Months ago, I wrote about my personal productivity system. A lot of folks enjoyed the piece and asked me to share more details. And I will. But first, I want to write about the process I used to innovate that system.
So whereas this essay has been about innovation in principle, the next will be about innovation in practice. And it'll begin with the story of how I myself got tangled up in an innovation multiple.
By the way…
The "story model of purpose" is my life philosophy to a) continuously b) make progress on c) problems d) that matter to me. And this newsletter is where I'll discuss topics based on these four themes.
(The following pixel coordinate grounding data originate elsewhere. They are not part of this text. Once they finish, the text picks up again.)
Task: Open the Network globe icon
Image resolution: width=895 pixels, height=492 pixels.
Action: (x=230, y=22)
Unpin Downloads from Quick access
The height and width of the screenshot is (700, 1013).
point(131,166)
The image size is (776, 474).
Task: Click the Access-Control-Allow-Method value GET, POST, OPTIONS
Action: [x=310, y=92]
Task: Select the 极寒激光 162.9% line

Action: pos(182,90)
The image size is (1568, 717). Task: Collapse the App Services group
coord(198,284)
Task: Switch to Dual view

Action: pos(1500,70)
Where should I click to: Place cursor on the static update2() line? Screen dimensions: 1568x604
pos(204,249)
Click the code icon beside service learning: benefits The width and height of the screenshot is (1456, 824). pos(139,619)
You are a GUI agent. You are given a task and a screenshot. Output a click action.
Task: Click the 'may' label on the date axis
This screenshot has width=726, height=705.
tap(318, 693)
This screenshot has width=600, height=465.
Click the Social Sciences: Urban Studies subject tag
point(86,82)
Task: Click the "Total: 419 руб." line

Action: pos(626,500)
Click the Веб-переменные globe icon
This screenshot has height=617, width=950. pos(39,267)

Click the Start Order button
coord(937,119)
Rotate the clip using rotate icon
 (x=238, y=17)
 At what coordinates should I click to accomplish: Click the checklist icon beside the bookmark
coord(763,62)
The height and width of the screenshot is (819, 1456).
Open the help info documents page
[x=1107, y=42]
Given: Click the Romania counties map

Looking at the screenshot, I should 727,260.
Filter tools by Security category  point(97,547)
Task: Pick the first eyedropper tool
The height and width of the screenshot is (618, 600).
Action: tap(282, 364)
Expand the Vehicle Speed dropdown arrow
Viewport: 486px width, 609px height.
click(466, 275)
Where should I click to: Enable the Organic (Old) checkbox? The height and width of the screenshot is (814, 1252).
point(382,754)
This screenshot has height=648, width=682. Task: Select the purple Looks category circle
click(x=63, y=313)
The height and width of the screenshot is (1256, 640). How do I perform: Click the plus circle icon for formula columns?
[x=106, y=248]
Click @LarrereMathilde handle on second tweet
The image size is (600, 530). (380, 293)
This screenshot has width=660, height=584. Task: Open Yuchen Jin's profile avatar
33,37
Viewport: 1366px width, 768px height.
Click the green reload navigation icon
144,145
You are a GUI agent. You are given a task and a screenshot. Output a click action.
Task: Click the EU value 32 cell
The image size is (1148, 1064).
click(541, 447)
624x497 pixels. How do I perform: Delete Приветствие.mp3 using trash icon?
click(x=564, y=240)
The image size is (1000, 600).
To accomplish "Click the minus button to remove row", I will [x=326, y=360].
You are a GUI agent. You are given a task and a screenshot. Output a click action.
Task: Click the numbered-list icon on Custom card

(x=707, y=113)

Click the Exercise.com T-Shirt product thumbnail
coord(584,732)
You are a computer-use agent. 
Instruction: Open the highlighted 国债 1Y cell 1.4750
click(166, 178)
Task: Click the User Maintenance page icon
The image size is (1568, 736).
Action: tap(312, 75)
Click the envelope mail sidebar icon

Drop your email below to read more thoughts in this series or to learn more about the philosophy itself:
Footnotes:
[0] Image credit goes to DALL-E 2, which I just got access to! For the curious: the cover image was generated by the prompt "A hand drawn sketch of Thomas Edison in his lab looking disappointedly at his light bulb." The second image was generated by the prompt "A hand drawn sketch of indigenous people farming."
[1] Here's how Steven Johnson puts it in Where Good Ideas Come From:
There are many ways to measure innovation, but perhaps the most elemental yardstick, at least where technology is concerned, revolves around the job that the technology in question lets you do. All other things being equal, a breakthrough that lets you execute two jobs that were impossible before is twice as innovative as a breakthrough that lets you do only one new thing. By that measure, YouTube was significantly more innovative than HDTV, despite the fact that HDTV was a more complicated technical problem. YouTube let you publish, share, rate, discuss, and watch video more efficiently than ever before. HDTV let you watch more pixels than ever before. But even with all those extra layers of innovation, YouTube went from idea to mass adoption in less than two years.
[2] The biologist Stuart Kauffman coined the term "adjacent possible" to suggest that one of the ironclad laws of life on earth — as ironclad as the law of entropy is in physics — is to "become as diverse as possible, literally expanding the diversity of what can happen next."
[3] To be clear, this distinction I'm making between "macro" and "micro" innovations is somewhat arbitrary. The usefulness of the mental model is that when people think of "innovations," they tend to automatically think of the big ones, which I consider to be a huge missed opportunity. Macro innovations are great: they make headlines, mint new celebrities, and often change a lot of lives for the better. But micro innovations offer a self-empowering path for everyday people.